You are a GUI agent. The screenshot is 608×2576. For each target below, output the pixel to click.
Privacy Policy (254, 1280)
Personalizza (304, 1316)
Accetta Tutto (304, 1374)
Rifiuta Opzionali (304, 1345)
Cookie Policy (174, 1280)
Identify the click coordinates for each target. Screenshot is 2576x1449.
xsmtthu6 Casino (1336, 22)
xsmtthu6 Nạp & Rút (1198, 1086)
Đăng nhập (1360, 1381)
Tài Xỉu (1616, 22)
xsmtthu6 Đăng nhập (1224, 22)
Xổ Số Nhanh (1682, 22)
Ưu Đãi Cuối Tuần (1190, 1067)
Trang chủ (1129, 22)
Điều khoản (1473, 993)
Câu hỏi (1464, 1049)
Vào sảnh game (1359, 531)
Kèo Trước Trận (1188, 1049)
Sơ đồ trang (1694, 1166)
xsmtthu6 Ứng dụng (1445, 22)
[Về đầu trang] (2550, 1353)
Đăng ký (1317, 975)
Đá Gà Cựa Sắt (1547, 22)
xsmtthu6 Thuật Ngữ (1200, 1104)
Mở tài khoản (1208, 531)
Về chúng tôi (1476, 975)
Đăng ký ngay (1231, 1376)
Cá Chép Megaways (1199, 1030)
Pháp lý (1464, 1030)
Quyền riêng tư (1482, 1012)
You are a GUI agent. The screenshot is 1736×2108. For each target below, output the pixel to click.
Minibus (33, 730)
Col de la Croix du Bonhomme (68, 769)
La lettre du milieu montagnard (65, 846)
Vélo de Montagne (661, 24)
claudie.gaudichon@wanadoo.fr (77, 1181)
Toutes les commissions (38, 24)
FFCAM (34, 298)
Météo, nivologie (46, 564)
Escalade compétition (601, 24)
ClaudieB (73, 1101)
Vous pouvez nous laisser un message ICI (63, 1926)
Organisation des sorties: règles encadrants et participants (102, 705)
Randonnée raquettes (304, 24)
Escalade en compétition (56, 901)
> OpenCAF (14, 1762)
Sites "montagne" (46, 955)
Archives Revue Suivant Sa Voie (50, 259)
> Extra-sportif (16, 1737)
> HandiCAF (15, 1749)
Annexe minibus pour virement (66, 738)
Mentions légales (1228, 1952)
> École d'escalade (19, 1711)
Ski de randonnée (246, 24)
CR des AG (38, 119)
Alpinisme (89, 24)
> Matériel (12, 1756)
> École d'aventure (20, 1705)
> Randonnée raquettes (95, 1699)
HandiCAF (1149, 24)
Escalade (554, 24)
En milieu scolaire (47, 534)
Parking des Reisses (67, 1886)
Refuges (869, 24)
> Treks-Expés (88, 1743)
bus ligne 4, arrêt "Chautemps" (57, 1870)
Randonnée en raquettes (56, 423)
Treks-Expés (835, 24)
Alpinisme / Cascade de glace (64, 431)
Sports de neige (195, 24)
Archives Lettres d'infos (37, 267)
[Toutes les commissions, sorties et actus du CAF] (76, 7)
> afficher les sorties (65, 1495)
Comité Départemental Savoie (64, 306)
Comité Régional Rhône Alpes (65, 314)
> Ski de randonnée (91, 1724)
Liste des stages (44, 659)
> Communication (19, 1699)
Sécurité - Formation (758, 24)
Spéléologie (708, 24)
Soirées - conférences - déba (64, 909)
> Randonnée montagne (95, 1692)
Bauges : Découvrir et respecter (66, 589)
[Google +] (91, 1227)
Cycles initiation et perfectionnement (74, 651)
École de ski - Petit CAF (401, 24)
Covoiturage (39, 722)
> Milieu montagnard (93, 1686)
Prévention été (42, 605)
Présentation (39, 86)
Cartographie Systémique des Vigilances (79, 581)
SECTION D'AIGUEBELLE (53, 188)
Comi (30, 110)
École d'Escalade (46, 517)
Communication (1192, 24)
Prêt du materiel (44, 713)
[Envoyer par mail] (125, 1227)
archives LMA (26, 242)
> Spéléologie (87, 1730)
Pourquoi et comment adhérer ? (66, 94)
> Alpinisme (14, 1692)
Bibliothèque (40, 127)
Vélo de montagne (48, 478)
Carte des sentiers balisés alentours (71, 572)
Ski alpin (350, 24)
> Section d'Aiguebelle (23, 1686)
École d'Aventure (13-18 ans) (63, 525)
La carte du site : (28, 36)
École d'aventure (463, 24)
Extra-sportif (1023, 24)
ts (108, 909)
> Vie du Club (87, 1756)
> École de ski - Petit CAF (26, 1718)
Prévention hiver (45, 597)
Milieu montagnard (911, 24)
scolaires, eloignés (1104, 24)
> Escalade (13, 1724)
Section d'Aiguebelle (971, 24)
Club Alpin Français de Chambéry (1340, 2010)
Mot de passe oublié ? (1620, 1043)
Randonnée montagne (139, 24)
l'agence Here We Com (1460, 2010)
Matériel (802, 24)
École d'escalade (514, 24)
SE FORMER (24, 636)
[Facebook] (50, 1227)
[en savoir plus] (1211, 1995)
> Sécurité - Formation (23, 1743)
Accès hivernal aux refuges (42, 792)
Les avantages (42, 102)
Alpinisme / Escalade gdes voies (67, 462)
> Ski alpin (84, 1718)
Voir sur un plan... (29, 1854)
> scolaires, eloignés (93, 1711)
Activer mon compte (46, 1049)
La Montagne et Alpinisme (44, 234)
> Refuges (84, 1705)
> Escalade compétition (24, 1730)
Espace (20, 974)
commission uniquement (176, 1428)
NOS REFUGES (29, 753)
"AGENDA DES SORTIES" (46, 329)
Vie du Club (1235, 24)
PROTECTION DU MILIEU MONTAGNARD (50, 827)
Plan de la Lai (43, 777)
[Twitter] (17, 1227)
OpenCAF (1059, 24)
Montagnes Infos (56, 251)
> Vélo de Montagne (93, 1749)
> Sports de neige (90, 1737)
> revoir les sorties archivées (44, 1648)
=-=-=-=-=
ACTION ITEM
Make an exact copy of the material above.

TASK SOLUTION
You are a GUI agent. The screenshot is 608×2576. For each target below, output the pixel to click.
Privacy Policy (254, 1280)
Personalizza (304, 1316)
Accetta Tutto (304, 1374)
Rifiuta Opzionali (304, 1345)
Cookie Policy (174, 1280)
Identify the click coordinates for each target. Screenshot is 2576x1449.
xsmtthu6 Casino (1336, 22)
xsmtthu6 Nạp & Rút (1198, 1086)
Đăng nhập (1360, 1381)
Tài Xỉu (1616, 22)
xsmtthu6 Đăng nhập (1224, 22)
Xổ Số Nhanh (1682, 22)
Ưu Đãi Cuối Tuần (1190, 1067)
Trang chủ (1129, 22)
Điều khoản (1473, 993)
Câu hỏi (1464, 1049)
Vào sảnh game (1359, 531)
Kèo Trước Trận (1188, 1049)
Sơ đồ trang (1694, 1166)
xsmtthu6 Ứng dụng (1445, 22)
[Về đầu trang] (2550, 1353)
Đăng ký (1317, 975)
Đá Gà Cựa Sắt (1547, 22)
xsmtthu6 Thuật Ngữ (1200, 1104)
Mở tài khoản (1208, 531)
Về chúng tôi (1476, 975)
Đăng ký ngay (1231, 1376)
Cá Chép Megaways (1199, 1030)
Pháp lý (1464, 1030)
Quyền riêng tư (1482, 1012)
You are a GUI agent. The screenshot is 1736×2108. For each target below, output the pixel to click.
Minibus (33, 730)
Col de la Croix du Bonhomme (68, 769)
La lettre du milieu montagnard (65, 846)
Vélo de Montagne (661, 24)
claudie.gaudichon@wanadoo.fr (77, 1181)
Toutes les commissions (38, 24)
FFCAM (34, 298)
Météo, nivologie (46, 564)
Escalade compétition (601, 24)
ClaudieB (73, 1101)
Vous pouvez nous laisser un message ICI (63, 1926)
Organisation des sorties: règles encadrants et participants (102, 705)
Randonnée raquettes (304, 24)
Escalade en compétition (56, 901)
> OpenCAF (14, 1762)
Sites "montagne" (46, 955)
Archives Revue Suivant Sa Voie (50, 259)
> Extra-sportif (16, 1737)
> HandiCAF (15, 1749)
Annexe minibus pour virement (66, 738)
Mentions légales (1228, 1952)
> École d'escalade (19, 1711)
Ski de randonnée (246, 24)
CR des AG (38, 119)
Alpinisme (89, 24)
> Matériel (12, 1756)
> École d'aventure (20, 1705)
> Randonnée raquettes (95, 1699)
HandiCAF (1149, 24)
Escalade (554, 24)
En milieu scolaire (47, 534)
Parking des Reisses (67, 1886)
Refuges (869, 24)
> Treks-Expés (88, 1743)
bus ligne 4, arrêt "Chautemps" (57, 1870)
Randonnée en raquettes (56, 423)
Treks-Expés (835, 24)
Alpinisme / Cascade de glace (64, 431)
Sports de neige (195, 24)
Archives Lettres d'infos (37, 267)
[Toutes les commissions, sorties et actus du CAF] (76, 7)
> afficher les sorties (65, 1495)
Comité Départemental Savoie (64, 306)
Comité Régional Rhône Alpes (65, 314)
> Ski de randonnée (91, 1724)
Liste des stages (44, 659)
> Communication (19, 1699)
Sécurité - Formation (758, 24)
Spéléologie (708, 24)
Soirées - conférences - déba (64, 909)
> Randonnée montagne (95, 1692)
Bauges : Découvrir et respecter (66, 589)
[Google +] (91, 1227)
Cycles initiation et perfectionnement (74, 651)
École de ski - Petit CAF (401, 24)
Covoiturage (39, 722)
> Milieu montagnard (93, 1686)
Prévention été (42, 605)
Présentation (39, 86)
Cartographie Systémique des Vigilances (79, 581)
SECTION D'AIGUEBELLE (53, 188)
Comi (30, 110)
École d'Escalade (46, 517)
Communication (1192, 24)
Prêt du materiel (44, 713)
[Envoyer par mail] (125, 1227)
archives LMA (26, 242)
> Spéléologie (87, 1730)
Pourquoi et comment adhérer ? (66, 94)
> Alpinisme (14, 1692)
Bibliothèque (40, 127)
Vélo de montagne (48, 478)
Carte des sentiers balisés alentours (71, 572)
Ski alpin (350, 24)
> Section d'Aiguebelle (23, 1686)
École d'Aventure (13-18 ans) (63, 525)
La carte du site : (28, 36)
École d'aventure (463, 24)
Extra-sportif (1023, 24)
ts (108, 909)
> Vie du Club (87, 1756)
> École de ski - Petit CAF (26, 1718)
Prévention hiver (45, 597)
Milieu montagnard (911, 24)
scolaires, eloignés (1104, 24)
> Escalade (13, 1724)
Section d'Aiguebelle (971, 24)
Club Alpin Français de Chambéry (1340, 2010)
Mot de passe oublié ? (1620, 1043)
Randonnée montagne (139, 24)
l'agence Here We Com (1460, 2010)
Matériel (802, 24)
École d'escalade (514, 24)
SE FORMER (24, 636)
[Facebook] (50, 1227)
[en savoir plus] (1211, 1995)
> Sécurité - Formation (23, 1743)
Accès hivernal aux refuges (42, 792)
Les avantages (42, 102)
Alpinisme / Escalade gdes voies (67, 462)
> Ski alpin (84, 1718)
Voir sur un plan... (29, 1854)
> scolaires, eloignés (93, 1711)
Activer mon compte (46, 1049)
La Montagne et Alpinisme (44, 234)
> Refuges (84, 1705)
> Escalade compétition (24, 1730)
Espace (20, 974)
commission uniquement (176, 1428)
NOS REFUGES (29, 753)
"AGENDA DES SORTIES" (46, 329)
Vie du Club (1235, 24)
PROTECTION DU MILIEU MONTAGNARD (50, 827)
Plan de la Lai (43, 777)
[Twitter] (17, 1227)
OpenCAF (1059, 24)
Montagnes Infos (56, 251)
> Vélo de Montagne (93, 1749)
> Sports de neige (90, 1737)
> revoir les sorties archivées (44, 1648)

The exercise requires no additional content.